[Stored items]
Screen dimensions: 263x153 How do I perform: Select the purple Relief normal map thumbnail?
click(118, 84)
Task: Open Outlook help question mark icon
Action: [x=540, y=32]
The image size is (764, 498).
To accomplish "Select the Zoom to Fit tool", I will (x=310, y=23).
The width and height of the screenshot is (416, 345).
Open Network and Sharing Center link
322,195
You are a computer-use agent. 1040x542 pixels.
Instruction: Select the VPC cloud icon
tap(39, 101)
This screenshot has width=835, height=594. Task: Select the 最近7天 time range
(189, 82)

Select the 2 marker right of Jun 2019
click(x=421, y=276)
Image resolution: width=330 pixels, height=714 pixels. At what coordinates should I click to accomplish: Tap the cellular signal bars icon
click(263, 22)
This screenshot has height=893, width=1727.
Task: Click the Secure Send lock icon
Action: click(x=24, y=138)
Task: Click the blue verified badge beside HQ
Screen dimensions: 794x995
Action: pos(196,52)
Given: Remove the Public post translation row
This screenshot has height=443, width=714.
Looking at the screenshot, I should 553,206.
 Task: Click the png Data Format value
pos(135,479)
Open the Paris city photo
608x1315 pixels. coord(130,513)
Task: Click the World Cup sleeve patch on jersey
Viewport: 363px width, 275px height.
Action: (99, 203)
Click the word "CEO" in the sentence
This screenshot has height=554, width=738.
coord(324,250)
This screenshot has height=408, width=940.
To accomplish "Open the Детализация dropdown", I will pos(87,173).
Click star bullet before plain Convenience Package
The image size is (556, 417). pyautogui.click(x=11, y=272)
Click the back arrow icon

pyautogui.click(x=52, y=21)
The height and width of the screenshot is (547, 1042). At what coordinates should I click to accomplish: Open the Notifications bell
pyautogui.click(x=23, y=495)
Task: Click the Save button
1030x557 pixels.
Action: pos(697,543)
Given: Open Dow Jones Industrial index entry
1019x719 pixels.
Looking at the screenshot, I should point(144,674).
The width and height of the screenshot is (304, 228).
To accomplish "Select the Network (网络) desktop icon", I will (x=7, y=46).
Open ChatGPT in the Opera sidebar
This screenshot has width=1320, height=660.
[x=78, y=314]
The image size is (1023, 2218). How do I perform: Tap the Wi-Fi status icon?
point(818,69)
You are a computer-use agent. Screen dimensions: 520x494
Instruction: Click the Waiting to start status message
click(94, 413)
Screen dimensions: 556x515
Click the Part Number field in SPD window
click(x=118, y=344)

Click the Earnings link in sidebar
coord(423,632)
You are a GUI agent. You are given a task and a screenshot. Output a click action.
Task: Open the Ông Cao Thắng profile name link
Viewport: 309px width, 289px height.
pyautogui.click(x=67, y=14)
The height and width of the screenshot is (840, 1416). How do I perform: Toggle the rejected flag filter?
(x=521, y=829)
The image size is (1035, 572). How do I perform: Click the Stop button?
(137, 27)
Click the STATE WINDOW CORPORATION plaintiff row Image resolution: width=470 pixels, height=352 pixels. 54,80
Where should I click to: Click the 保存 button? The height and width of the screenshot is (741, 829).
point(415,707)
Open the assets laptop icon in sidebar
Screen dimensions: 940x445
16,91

Work item —
Extract from the records above the lines from the one containing "This screenshot has width=835, height=594." to the one containing "Task: Click the Save button", both lines included, exactly as they appear and with nothing else.

Exercise response —
This screenshot has width=835, height=594. Task: Select the 最近7天 time range
(189, 82)

Select the 2 marker right of Jun 2019
click(x=421, y=276)
Image resolution: width=330 pixels, height=714 pixels. At what coordinates should I click to accomplish: Tap the cellular signal bars icon
click(263, 22)
This screenshot has height=893, width=1727.
Task: Click the Secure Send lock icon
Action: click(x=24, y=138)
Task: Click the blue verified badge beside HQ
Screen dimensions: 794x995
Action: pos(196,52)
Given: Remove the Public post translation row
This screenshot has height=443, width=714.
Looking at the screenshot, I should 553,206.
 Task: Click the png Data Format value
pos(135,479)
Open the Paris city photo
608x1315 pixels. coord(130,513)
Task: Click the World Cup sleeve patch on jersey
Viewport: 363px width, 275px height.
Action: (99, 203)
Click the word "CEO" in the sentence
This screenshot has height=554, width=738.
coord(324,250)
This screenshot has height=408, width=940.
To accomplish "Open the Детализация dropdown", I will pos(87,173).
Click star bullet before plain Convenience Package
The image size is (556, 417). pyautogui.click(x=11, y=272)
Click the back arrow icon

pyautogui.click(x=52, y=21)
The height and width of the screenshot is (547, 1042). At what coordinates should I click to accomplish: Open the Notifications bell
pyautogui.click(x=23, y=495)
Task: Click the Save button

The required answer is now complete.